If you’re reading this blog post it means you are either at the end stages of your Chapter 13 bankruptcy or want to be done with your Chapter 13 bankruptcy. To provide as much helpful information as possible, we will describe the typical timeline for the end of a Chapter 13 bankruptcy. Understand that each case is different, and this timeline may vary from one case to another.
How long do I have to be in bankruptcy?
The answer to how long you have to be in bankruptcy depends on several factors. Most importantly, you must know what your “commitment period” is in bankruptcy. The commitment period is the time you are statutorily (by law) required to be in bankruptcy.

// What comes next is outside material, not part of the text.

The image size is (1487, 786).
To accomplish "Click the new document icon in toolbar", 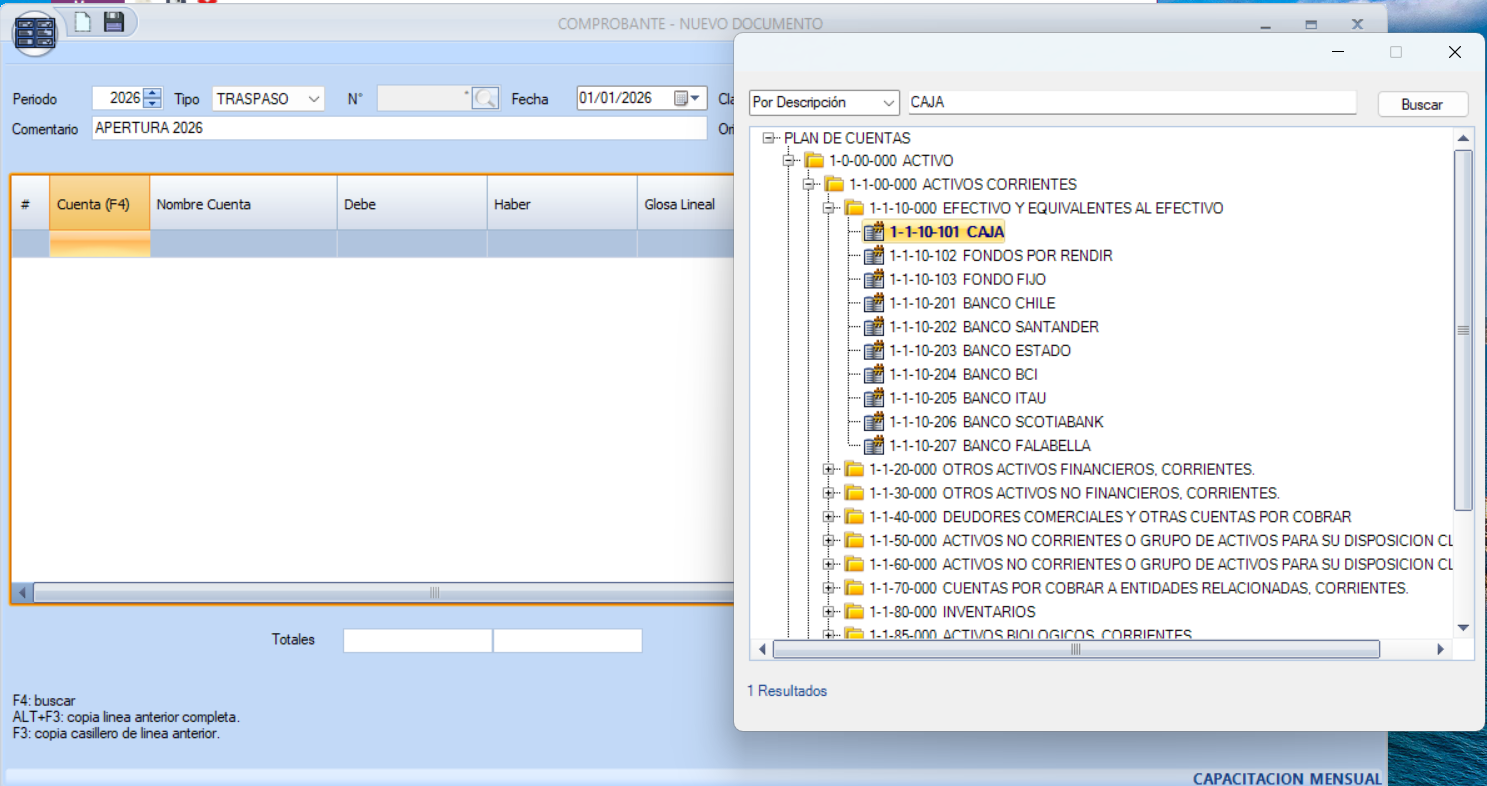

If you were above the Means Test when filing your Chapter 13 bankruptcy, you will have a required commitment period of 60 months, or five years. That means you are expected to make a monthly payment for 60 months. In that scenario, the only way you can get out of Chapter 13 bankruptcy in less than 60 months is to pay off everyone you owe in the bankruptcy in full. Let me better illustrate with an example.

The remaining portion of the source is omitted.